In questo periodo di pandemia siamo sottoposti ad una quantità enorme di informazioni a carattere medico, sanitario e scientifico. Non tutti erano pronti a recepirle, tanto che spesso si è creato un gap di comunicatività tra gli scienziati/i medici – che tentavano di inquadrare la complessità dell’argomento pur cercando di renderlo accessibile al grande pubblico – e i giornalisti (e in senso lato, chi si occupa di far arrivare l’informazione ai cittadini), che talvolta non sono stati in grado di restituire lo stesso intento e lo stesso valore del messaggio di partenza a tutta la popolazione.
E da qui il proliferare di fake news e disinformazione, spesso mitigato dagli stessi scienziati che hanno preso parola sui social network o nei dibattiti pubblici intervenendo a stabilire un contatto diretto fra la prima fila della lotta al Coronavirus e la gente comune – spesso ignara della battaglia che si stava combattendo negli ospedali e nelle terapie intensive.
Fra le notizie che fecero più scalpore quando si stava cercando una terapia per l’infezione e le complicanze causate dal virus, vi fu l’applicazione della terapia al plasma, che ottenne ottimi risultati nella fase sperimentale e che ad oggi rappresenta (per quanto ancora controversa) uno dei trattamenti validi al fine di far guarire il paziente.
Ma in cosa consiste precisamente? Si tratta di una trasfusione di plasma da un paziente (avente una compatibilità di base con il ricevente) che ha già contratto il virus ed è in fase di guarigione ad un paziente positivo sintomatico: la trasfusione consente di far giungere nell’organismo del ricevente anche gli anticorpi anti-covid prodotti dal paziente “donatore”.
Inizialmente la notizia fu accolta con un sensazionalismo esagerato, che ha portato molti a credere che tutti i problemi fossero risolti grazie alla nuova terapia e che questa potesse essere applicata ad ampio raggio.

————————

__Quesiti e compiti__.
A – Nel testo sulla terapia al plasma, quali caratteri vengono attribuiti alle informazioni ricevute durante la pandemia? Elencali tutti.
B – Estendi il testo sulla terapia al plasma, proseguendo dopo la sua ultima frase.

__Record dei dati__.
————————

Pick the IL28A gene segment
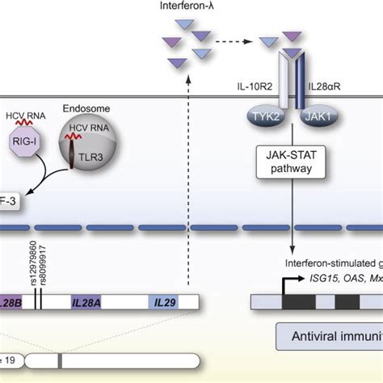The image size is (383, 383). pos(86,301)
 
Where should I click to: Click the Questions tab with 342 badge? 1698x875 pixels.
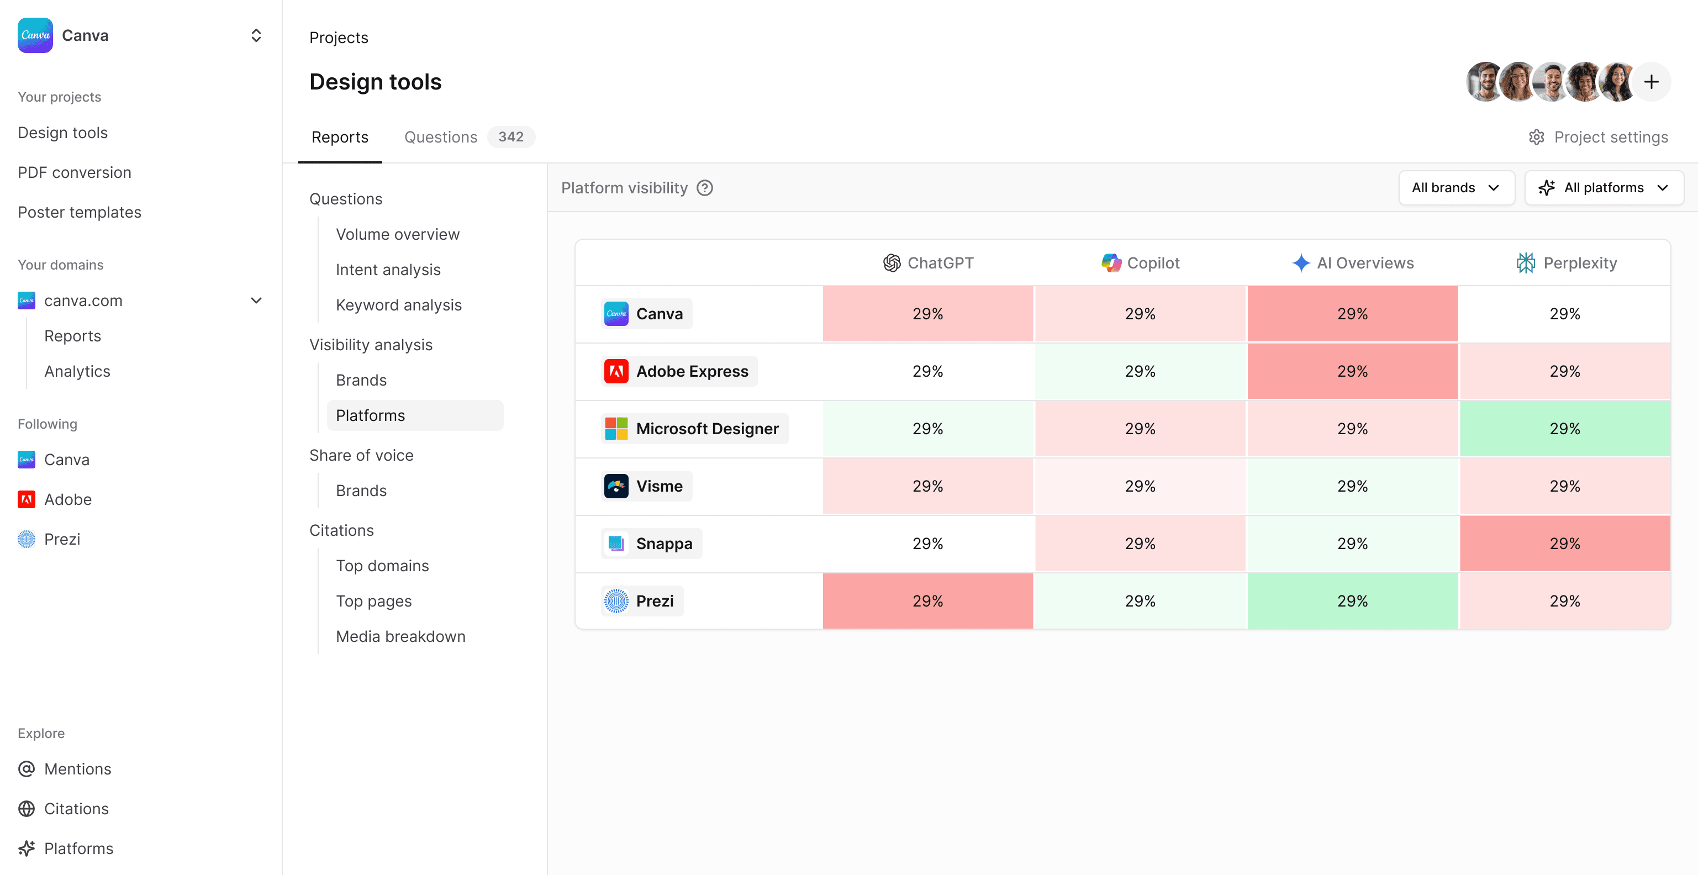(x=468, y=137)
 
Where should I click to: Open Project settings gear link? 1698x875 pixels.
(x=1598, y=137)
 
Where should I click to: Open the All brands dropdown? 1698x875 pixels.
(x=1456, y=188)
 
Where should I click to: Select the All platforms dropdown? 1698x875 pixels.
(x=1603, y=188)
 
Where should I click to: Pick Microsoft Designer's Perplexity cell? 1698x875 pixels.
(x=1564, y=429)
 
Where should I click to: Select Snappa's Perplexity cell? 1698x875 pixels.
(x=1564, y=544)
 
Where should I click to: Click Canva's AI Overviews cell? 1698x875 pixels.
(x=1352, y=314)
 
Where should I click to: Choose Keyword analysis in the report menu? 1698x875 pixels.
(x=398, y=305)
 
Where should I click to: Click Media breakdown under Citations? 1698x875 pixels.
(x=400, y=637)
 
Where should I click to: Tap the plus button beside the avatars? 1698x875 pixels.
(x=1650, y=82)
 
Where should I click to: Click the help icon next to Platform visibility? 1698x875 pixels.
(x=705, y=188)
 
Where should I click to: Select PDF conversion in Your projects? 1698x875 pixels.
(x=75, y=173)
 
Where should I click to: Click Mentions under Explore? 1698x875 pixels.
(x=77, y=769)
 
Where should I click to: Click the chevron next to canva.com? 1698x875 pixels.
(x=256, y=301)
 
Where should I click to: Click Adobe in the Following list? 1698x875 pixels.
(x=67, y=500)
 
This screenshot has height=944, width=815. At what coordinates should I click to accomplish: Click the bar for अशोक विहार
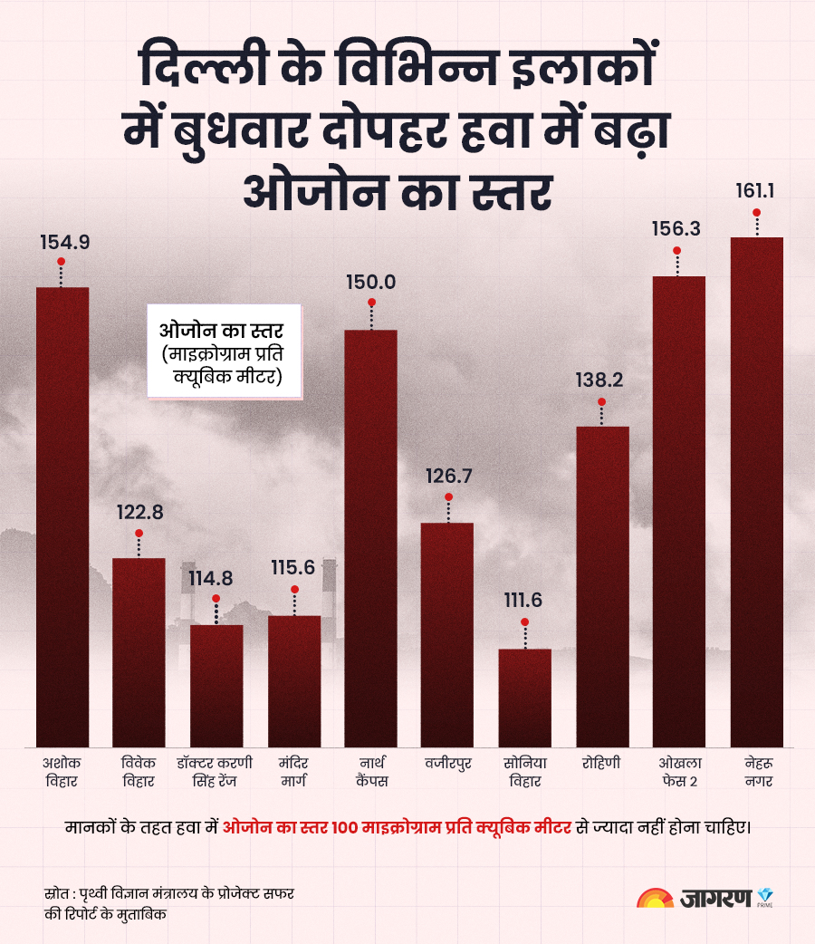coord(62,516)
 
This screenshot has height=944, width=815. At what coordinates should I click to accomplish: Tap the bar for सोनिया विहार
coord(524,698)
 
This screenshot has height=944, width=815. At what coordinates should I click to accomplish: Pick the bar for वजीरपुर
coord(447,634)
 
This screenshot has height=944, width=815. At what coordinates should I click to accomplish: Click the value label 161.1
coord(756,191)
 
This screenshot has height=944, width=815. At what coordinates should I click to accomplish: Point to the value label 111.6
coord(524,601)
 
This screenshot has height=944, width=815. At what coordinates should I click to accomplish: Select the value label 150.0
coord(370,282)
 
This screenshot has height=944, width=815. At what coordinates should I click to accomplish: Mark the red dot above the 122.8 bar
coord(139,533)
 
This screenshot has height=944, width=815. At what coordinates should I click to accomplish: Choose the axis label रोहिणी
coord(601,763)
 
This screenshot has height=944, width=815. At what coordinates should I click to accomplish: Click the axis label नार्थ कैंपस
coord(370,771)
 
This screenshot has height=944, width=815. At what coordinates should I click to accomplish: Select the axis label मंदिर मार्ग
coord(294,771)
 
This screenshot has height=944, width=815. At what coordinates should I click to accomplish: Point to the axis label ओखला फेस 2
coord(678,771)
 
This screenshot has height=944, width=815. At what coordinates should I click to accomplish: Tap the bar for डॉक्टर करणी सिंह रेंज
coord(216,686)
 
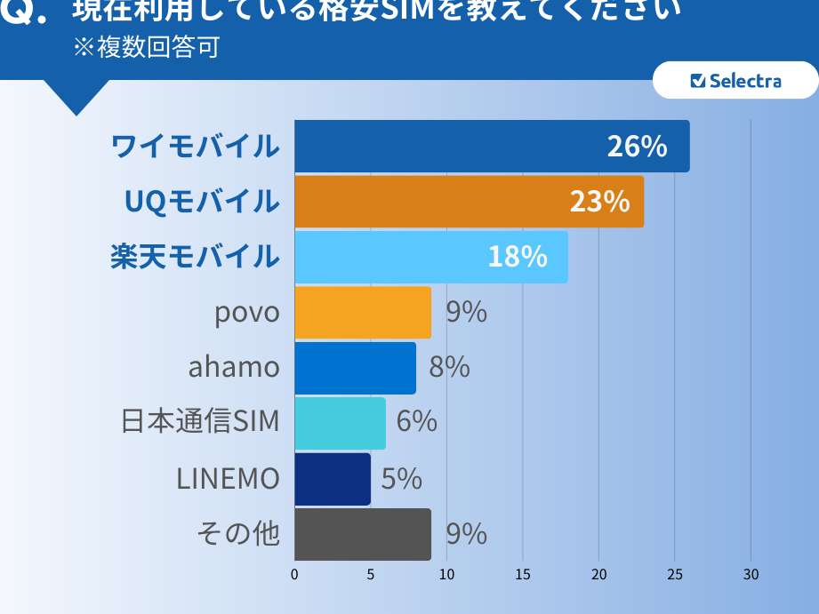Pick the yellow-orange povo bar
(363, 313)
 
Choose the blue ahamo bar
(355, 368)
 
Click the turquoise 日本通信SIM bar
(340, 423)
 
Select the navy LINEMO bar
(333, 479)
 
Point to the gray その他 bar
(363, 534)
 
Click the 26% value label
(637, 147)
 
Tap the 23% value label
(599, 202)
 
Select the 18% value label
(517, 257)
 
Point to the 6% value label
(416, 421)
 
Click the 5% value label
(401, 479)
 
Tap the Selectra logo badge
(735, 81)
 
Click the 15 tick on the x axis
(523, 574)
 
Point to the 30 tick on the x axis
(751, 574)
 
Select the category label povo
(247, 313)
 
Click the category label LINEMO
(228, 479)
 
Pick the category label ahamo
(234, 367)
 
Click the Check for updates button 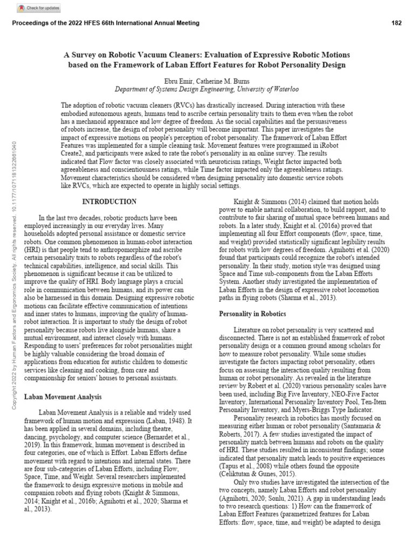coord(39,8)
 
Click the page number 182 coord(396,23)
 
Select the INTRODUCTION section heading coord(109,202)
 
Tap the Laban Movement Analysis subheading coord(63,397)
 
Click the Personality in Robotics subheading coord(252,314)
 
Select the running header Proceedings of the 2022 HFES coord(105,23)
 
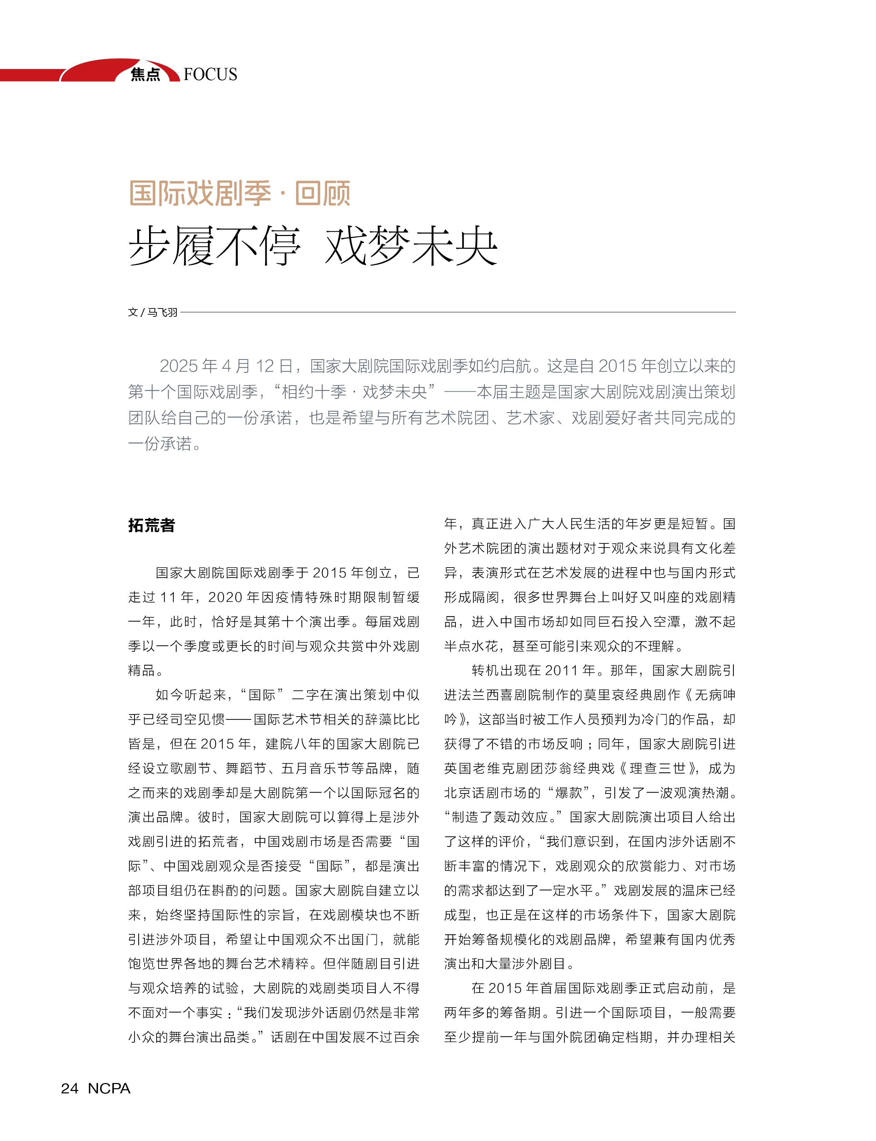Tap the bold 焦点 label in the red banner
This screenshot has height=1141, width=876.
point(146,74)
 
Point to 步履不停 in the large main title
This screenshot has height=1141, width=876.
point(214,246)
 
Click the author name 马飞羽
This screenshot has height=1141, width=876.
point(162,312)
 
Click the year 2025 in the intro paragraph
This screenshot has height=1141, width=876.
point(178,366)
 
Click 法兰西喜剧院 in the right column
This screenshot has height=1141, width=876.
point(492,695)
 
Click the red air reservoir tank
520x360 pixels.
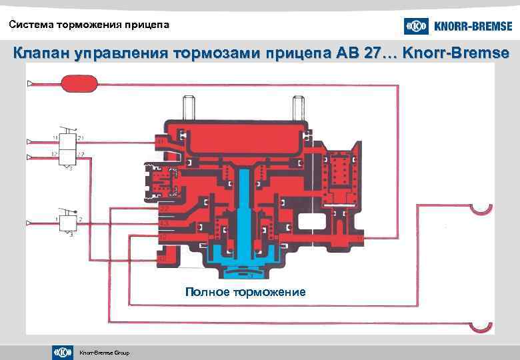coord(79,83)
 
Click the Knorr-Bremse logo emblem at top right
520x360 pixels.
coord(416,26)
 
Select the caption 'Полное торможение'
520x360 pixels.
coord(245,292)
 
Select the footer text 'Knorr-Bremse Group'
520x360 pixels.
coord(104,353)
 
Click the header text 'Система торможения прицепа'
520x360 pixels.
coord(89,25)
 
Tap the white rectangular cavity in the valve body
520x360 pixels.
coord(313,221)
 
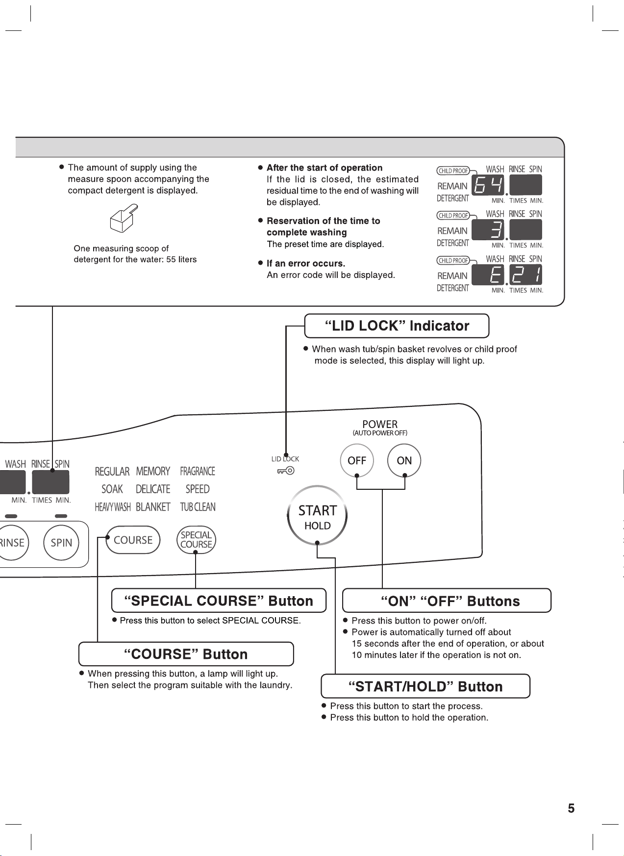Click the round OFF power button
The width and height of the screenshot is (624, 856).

————————

__Risposte ai compiti__.
A –
- medico
- sanitario
- scientifico

B –
Ma questo tipo di soluzione presenta dei limiti enormi. Anzitutto, richiede un procedimento lungo e complesso, sia perché è necessario avere in partenza un grosso serbatoio di individui che abbiano contratto il virus e ne siano usciti indenni, sia perché le operazioni per la trasfusione implicano un notevole investimento di tempo e di denaro, perché il tutto deve avvenire nel rispetto di innumerevoli norme igieniche e spesso il trasporto del plasma deve avvenire tra centri ospedalieri differenti.
Inoltre, il nome terapia al plasma non è casuale: il termine terapia sta ad indicare un trattamento che si va a somministrare quando l’individuo è già ammalato e sintomatico, e spesso rappresenta una strada d’emergenza per salvare il paziente. Per giunta, è una terapia che richiede ospedalizzazione, con tutte le problematiche che essa comporta: saturazione dei reparti, maggior rischio di infezione del personale medico e sanitario, investimento di risorse umane e denaro.
Il vaccino, invece, costituisce una forma di profilassi. Questo vuol dire che si somministra una certa quantità di antigeni (che scatenano la risposta immunitaria e quindi fanno produrre gli anticorpi anti-covid) a soggetti sani e mai entrati a contatto con il virus. In questo modo, qualora il soggetto si infettasse con il Coronavirus, il suo organismo sarebbe già pronto ad aggredire la minaccia perché capace di riconoscerla e combatterla, e l’individuo non si ammalerebbe.
Per questo motivo, i due trattamenti non si equivalgono: la terapia per infusione di plasma rappresenta una strategia curativa d’emergenza per chi contrae il virus, il vaccino invece costituisce una tecnica di profilassi su larga scala, che va a prevenire ed evitare l’infezione.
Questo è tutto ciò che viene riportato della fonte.